À Luz da Palavra – 7º Domingo do Tempo Comum – Ano C A liturgia deste domingo coloca diante de nós dois modos de pensar e de agir, duas lógicas opostas, e conduz-nos a fazer a nossa pessoal opção. A segunda leitura pode ser a chave para lermos e interiorizarmos as outras duas leituras.
Na segunda leitura, Paulo apresenta-nos os dois “Adão”. O primeiro, nascido segundo a lei natural, é terreno; o segundo, nascido de Deus, é celeste. O primeiro “Adão” refere-se à geração dos homens e mulheres à qual todos nós pertencemos. O segundo “Adão” refere-se a Jesus Cristo, do qual nós fazemos parte na ordem da graça. O autor da carta termina, convidando-nos a “trazer em nós a imagem do homem celeste”, isto é, a imagem de Cristo, que revestimos pelo nosso Baptismo.

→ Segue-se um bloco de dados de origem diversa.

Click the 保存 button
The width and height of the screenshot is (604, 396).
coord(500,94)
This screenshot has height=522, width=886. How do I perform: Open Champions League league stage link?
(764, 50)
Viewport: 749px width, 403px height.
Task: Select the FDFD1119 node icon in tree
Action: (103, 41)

Na primeira leitura, encontramos estes dois tipos de “homem”. O episódio narrado passa-se num campo de batalha, cujo protagonista é Saul, rei de Israel. De noite, enquanto o exército dormia, David e Abisaí encontram-se diante de Saul, que também dorme, com a lança cravada em terra. Estes dois amigos encarnam os dois tipos de “Adão”. Abisaí, com uma atitude violenta, acha que o momento é oportuno para se vingar do agressor e introduzir a lança na cabeça de Saul, até à morte. David, porém, impregnado do amor de Deus e do respeito pela vida humana, deixa crescer nele sentimentos de perdão e não permite que o seu inimigo seja morto. Apesar da maldade de Saul, ele é o “ungido do Senhor”, exclama David. Que tipo de “ser humano” encarno eu? O de Abisaí, isto é, de Adão, ou o de David, isto é, de Jesus Cristo?

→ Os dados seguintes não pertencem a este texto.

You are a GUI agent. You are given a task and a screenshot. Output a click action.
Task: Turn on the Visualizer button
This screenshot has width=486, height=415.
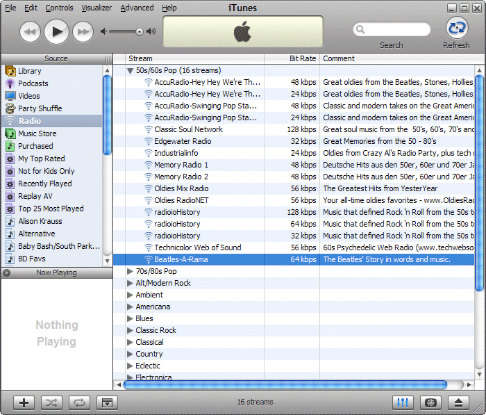coord(430,402)
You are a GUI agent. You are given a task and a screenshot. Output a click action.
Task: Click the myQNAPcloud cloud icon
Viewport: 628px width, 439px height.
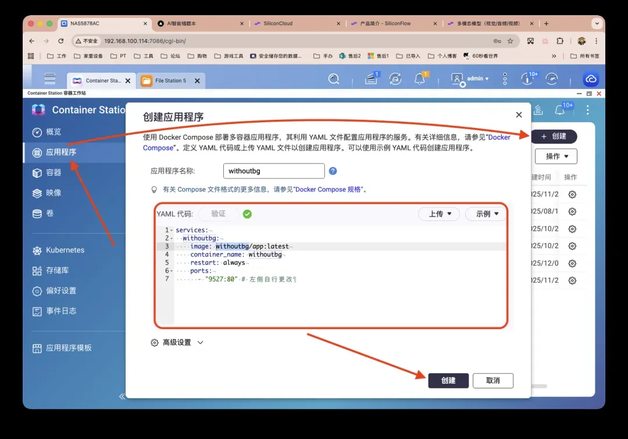coord(591,79)
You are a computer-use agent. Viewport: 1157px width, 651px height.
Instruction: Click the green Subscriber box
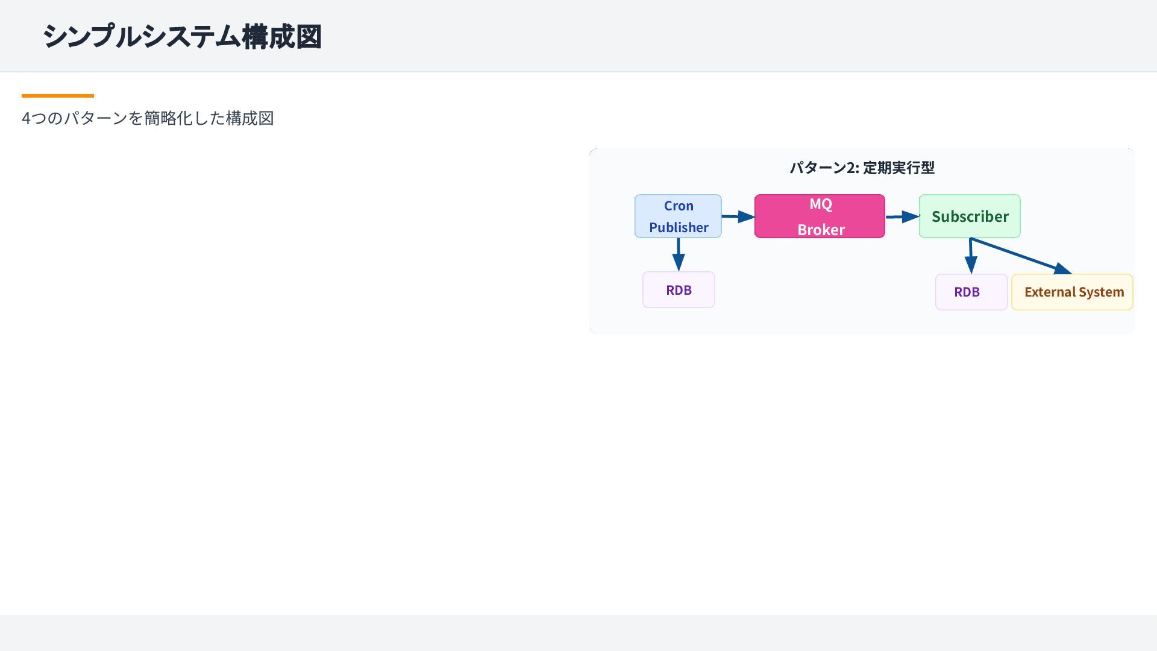970,216
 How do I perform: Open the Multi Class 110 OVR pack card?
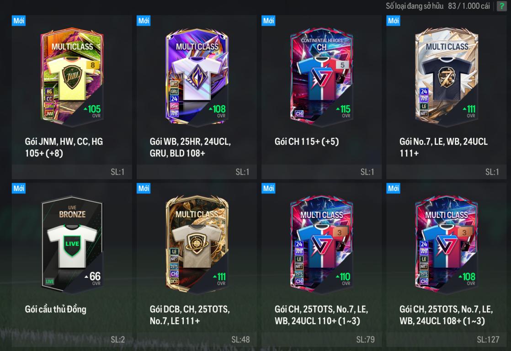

No evangelho, Lucas apresenta-nos o discurso de Jesus sobre o amor e o perdão, o qual só é possível ser vivido pelo cristão e pela cristã que cultivam em si os sentimentos e atitudes de Jesus, o “homem celeste”. Para os judeus, o amor só era devido aos compatriotas. Para com os estrangeiros, era natural cultivar-se o ódio e a vingança. Jesus vem inverter esta lógica, afirmando que o amor e o perdão são devidos ao próximo e que o próximo é cada homem e mulher, seja qual for a sua pátria, religião ou cultura. Amar só os amigos, é prática natural do “homem terreno”; mas amar os inimigos, fazer bem aos que nos fazem mal, perdoar àqueles que nos ofendem, é a atitude de um homem e de uma mulher espiritual, modelados segundo a figura do “homem celeste”, Jesus Cristo. A lógica dos seguidores de Jesus é mesmo a única que é capaz de travar a violência e o ódio, que se implantaram na nossa sociedade. O cristão e a cristã não podem recorrer às armas, à violência, à mentira e à vingança, para resolver qualquer situação de injustiça que os atingiu. Não é fraqueza, como alguns pensam, abrir-se ao perdão dos inimigos, dar o primeiro passo ao encontro de quem falhou, ter gestos de bon-dade e de compreensão para quem nos faz mal. A «regra de ouro», que está contida no evangelho deste domingo, pode resumir a mensagem da Palavra de hoje: “O que quiserdes que os outros vos façam, fazei-lho vós também”. Tenho, habitualmente, o coração aberto aos meus irmãos e irmãs, mesmo quando eles são meus inimigos?
Leituras do 7º Domingo do Tempo Comum – Ano C: 1 Sm 26,2.7-9.12-13.22-23; Sl 103 (102), 1-2.3-4.8.10.12-13; 1 Cor 15,45-49; Lc 6,27-38.